My Christmas turkey crown is perfect for a smaller gathering; it’s easy to carve, too. You can buy the crown on or off the bone: I prefer it on the bone as it gives more flavour and helps the crown stand upright. For this recipe you will need a large, deep roasting tin with a rack that fits in it (to sit the turkey on).

Method

  • Preheat the oven to 220C/200C Fan/Gas 7.
  • Mix the butter, paprika and lemon zest in a small bowl, seasoning with salt and pepper.
  • Pat the turkey skin dry using kitchen towel. Spread the butter mixture all over the breasts. Weave the bacon slices in a lattice pattern on top of the butter.
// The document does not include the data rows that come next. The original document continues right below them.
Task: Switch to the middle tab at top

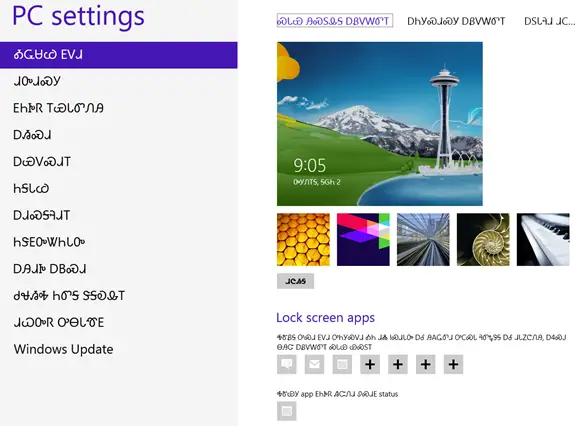Action: [456, 21]
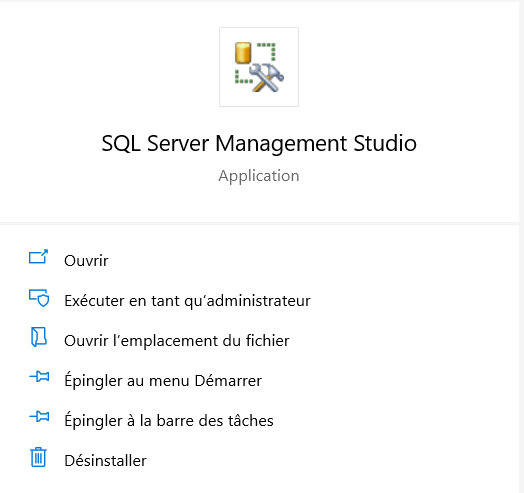Choose Épingler au menu Démarrer
Image resolution: width=524 pixels, height=493 pixels.
(x=163, y=381)
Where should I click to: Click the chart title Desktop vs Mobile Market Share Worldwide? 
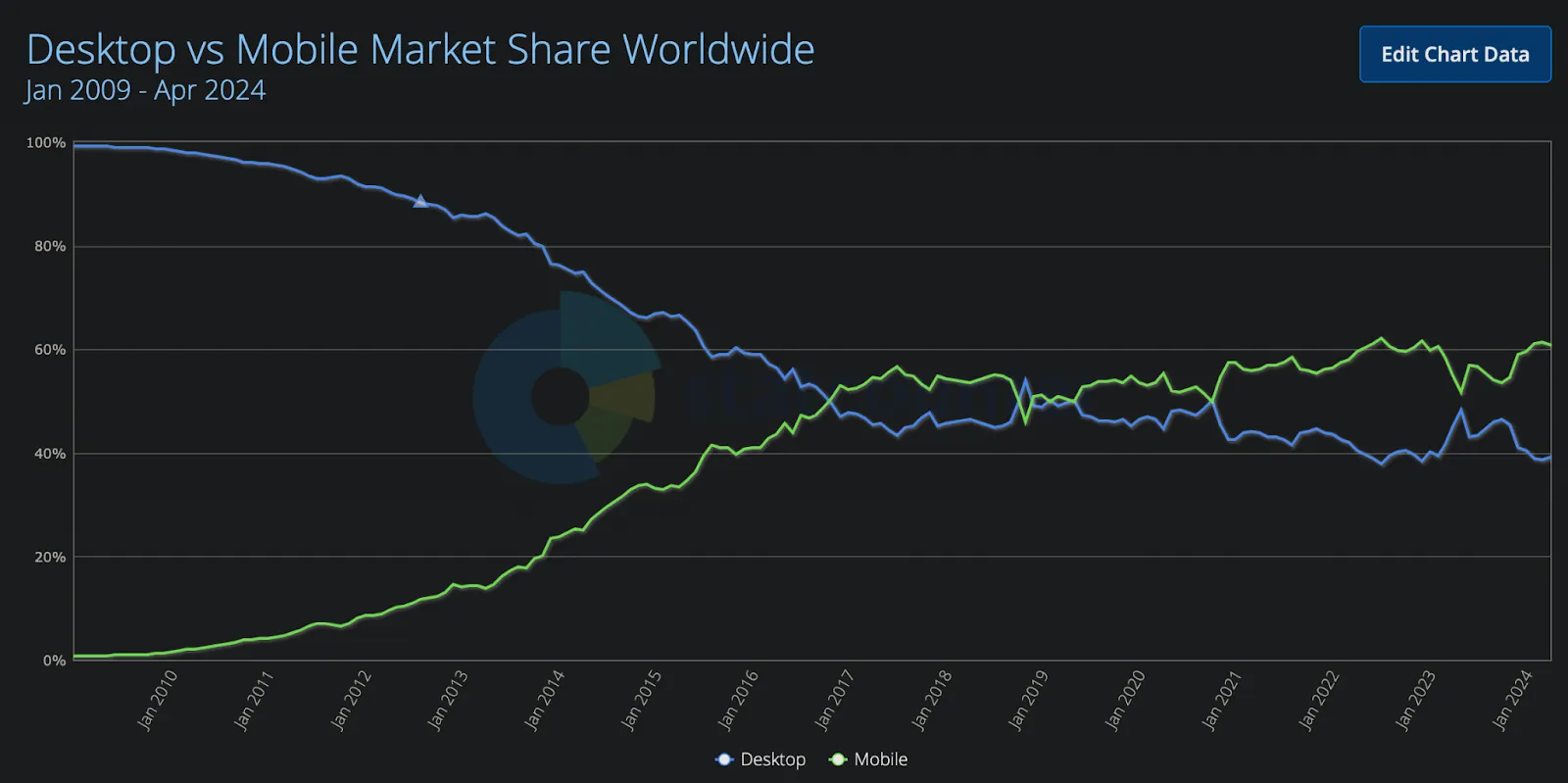pyautogui.click(x=420, y=49)

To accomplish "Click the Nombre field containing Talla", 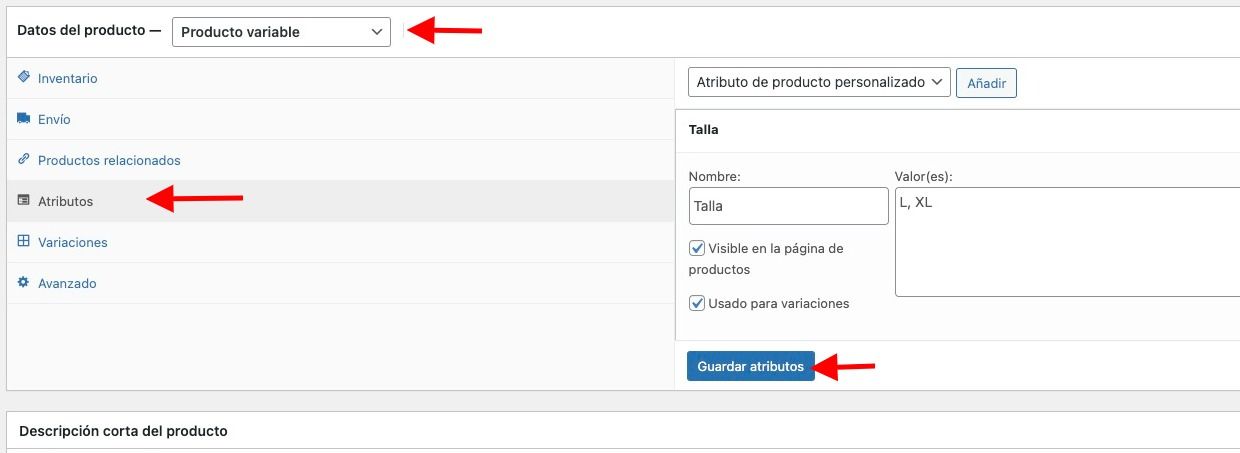I will [788, 206].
Snip tiny sprigs of rosemary from the stalk and poke them through the bacon lattice into the breast skin, at random intervals.
  • Scatter the leek slices in a large, deep roasting tin and pour over the stock and wine. Put a rack on top, sit the turkey crown on the rack and cover loosely with foil. Roast for 1 hour.
  • Remove the foil and roast for a further 30 minutes, or until the turkey is golden-brown and cooked through. To test, insert a skewer into the thickest part of the meat – if the juices run clear, the bird is cooked. Transfer the turkey to a board, cover with kitchen foil and towels, and rest for at least 20 minutes (and up to an hour). Reserve the roasting tin for making the gravy later.
  • Strain the leeks, wine and stock through a sieve into a large jug. Discard the leeks.
  • To make the gravy, skim off the fat from the top of the jug. Put about 3 tablespoons of the fat into the roasting tin. Put the tin over a medium heat and sprinkle in the flour, whisking until smooth. Gradually pour in the liquid from the jug, whisking continuously to make a smooth gravy. Whisk in the redcurrant jelly, Worcestershire sauce, gravy browning and any juices from the resting turkey, check the seasoning and pour into a serving jug.
  • Carve thin slices of turkey and serve with the gravy.

Mango, passion fruit and limoncello pavlova

Mango, passion fruit and limoncello pavlova
Mango, passion fruit and limoncello pavlova

Mary Berry’s mango, passion fruit and limoncello pavlova is an impressive tropical fruit dessert guaranteed to wow family and friends. For this recipe you will need a large piping bag fitted with a large star nozzle.

Method

  • Preheat the oven to 160C/140C Fan/Gas 3. Draw a 40x10cm/16x4in rectangle on a sheet of baking paper and place the paper (pencil-side down on a large baking sheet or shallow baking tray.
  • Whisk the egg whites in a large mixing bowl with an electric whisk on full speed, until soft peaks form (see the recipe tip and technique video below). Add the sugar, a little at a time, whisking on full speed until stiff and glossy. Mix the cornflour and vinegar in a cup until smooth, then stir into the egg white mixture.
  • Use four small blobs of the meringue to stick the prepared baking paper to the tray. Spoon just over half of the meringue onto the rectangle drawn on the baking paper. Using the back of a spoon, spread out the meringue to make a neat rectangle. Make a trench in the centre and build up the sides. If necessary, use a small palette knife to add more of the meringue to the outsides to make a smooth rectangle.

Method part 2

  • Spoon the remaining meringue into a piping bag fitted with a large star nozzle. Pipe eight small round nests on top of both sides of the meringue rectangle, making a little hole in the middle of each nest.
  • Put in the oven and immediately reduce the temperature to 130C/120C Fan/Gas 1. Bake for 1–1¼ hours until the outside is crisp but still white. Turn the oven off and leave the pavlova in the oven for at least an hour until completely cool.
  • To make the filling, chop one mango into small cubes. Slice the second mango into thin strips. Scoop out the pulp and seeds from the passion fruit.
  • Whip the cream until soft peaks form, then lift out 1 heaped tablespoon and set aside. Fold the limoncello and three-quarters of the passion fruit pulp into the whipped cream, then fold in the cubed mango.
  • Spoon the cream mixture along the centre of the pavlova. Spoon a little of the reserved cream into each nest and top with the chopped pistachios. Arrange the sliced mango along the centre, on top of the cream, and drizzle over the remaining passion fruit pulp.